Usai pertemuan, Budi Karya mengatakan bahwa larangan penggunaan truk obesitas akan dimundurkan ke tahun 2023. Tepatnya pada 1 Januari 2023, yang tadinya akan dilakukan pada 2022.
"Kita mencari suatu jalan solusi untuk ODOL, oleh karenanya kita memberikan toleransi sampai 2023," kata Budi Karya di kantor Kementerian PUPR, Kebayoran Baru, Jakarta Selatan, Senin (24/2/2020).
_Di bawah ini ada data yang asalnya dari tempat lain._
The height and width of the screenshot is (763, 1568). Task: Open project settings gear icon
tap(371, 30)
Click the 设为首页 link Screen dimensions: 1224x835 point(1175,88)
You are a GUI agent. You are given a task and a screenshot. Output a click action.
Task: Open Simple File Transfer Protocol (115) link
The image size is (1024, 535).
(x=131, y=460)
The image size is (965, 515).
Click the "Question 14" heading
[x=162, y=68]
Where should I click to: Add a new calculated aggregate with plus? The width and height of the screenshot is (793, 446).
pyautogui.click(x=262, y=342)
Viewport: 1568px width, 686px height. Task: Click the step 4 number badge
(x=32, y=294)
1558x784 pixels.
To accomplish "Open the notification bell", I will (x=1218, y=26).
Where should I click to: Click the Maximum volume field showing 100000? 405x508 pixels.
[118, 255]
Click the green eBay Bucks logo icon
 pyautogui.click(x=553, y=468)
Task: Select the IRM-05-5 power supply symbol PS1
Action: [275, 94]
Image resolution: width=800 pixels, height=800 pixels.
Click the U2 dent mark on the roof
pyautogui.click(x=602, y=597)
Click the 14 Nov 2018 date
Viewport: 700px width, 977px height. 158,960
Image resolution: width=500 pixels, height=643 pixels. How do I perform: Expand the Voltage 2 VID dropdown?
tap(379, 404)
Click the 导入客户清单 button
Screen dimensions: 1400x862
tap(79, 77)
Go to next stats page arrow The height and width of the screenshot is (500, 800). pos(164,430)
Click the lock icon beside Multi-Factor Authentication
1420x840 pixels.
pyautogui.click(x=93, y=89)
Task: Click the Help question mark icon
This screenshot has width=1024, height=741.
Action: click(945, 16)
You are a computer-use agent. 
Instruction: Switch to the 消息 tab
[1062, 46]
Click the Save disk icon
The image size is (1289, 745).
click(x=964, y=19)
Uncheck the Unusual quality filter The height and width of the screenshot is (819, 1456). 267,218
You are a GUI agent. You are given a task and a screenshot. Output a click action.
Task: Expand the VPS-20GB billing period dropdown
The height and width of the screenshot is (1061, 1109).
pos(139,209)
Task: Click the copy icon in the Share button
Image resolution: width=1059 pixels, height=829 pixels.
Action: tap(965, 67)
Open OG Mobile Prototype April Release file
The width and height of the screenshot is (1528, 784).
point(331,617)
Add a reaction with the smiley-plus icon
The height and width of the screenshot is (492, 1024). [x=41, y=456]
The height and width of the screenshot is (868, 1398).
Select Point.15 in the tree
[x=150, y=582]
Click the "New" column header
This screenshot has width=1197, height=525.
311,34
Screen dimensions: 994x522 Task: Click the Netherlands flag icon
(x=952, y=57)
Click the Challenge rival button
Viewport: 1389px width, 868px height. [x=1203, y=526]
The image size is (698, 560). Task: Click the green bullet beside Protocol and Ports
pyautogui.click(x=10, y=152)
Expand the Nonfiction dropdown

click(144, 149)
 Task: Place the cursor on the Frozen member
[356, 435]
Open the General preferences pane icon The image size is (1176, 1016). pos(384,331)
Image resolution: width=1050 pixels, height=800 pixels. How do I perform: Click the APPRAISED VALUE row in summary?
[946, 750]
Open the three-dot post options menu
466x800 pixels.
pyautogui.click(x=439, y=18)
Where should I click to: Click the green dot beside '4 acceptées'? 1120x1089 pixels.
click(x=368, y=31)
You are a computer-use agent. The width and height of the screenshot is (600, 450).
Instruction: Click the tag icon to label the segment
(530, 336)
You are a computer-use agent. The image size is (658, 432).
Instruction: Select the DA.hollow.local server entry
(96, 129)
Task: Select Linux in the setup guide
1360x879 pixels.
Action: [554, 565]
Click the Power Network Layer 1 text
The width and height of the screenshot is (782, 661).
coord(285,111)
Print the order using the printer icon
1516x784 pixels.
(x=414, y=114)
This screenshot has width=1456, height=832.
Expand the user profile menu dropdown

"Jadi diundurnya itu akhir 2022, 1 Januari 2023 sudah mulai dilarang total," kata Basuki menambahkan.
Budi Karya mengatakan bahwa keadaan ekonomi yang dibayangi resesi dan juga terdampak virus corona menjadi alasan mundurnya kebijakan larangan ODOL. Sehingga industri harus menyiapkan diri lebih lama.
Meski begitu, Budi Karya menegaskan bahwa larangan ODOL tetap harus ditegakkan.
"Kita tahu kita sedang menghadapi masalah resesi dengan adanya Corona dan sebagainya. Tapi di sisi lain kita memang punya keinginan, kesepakatan bahwa harus ditegakkannya kesepakatan pelarangan ODOL," ungkap Budi Karya.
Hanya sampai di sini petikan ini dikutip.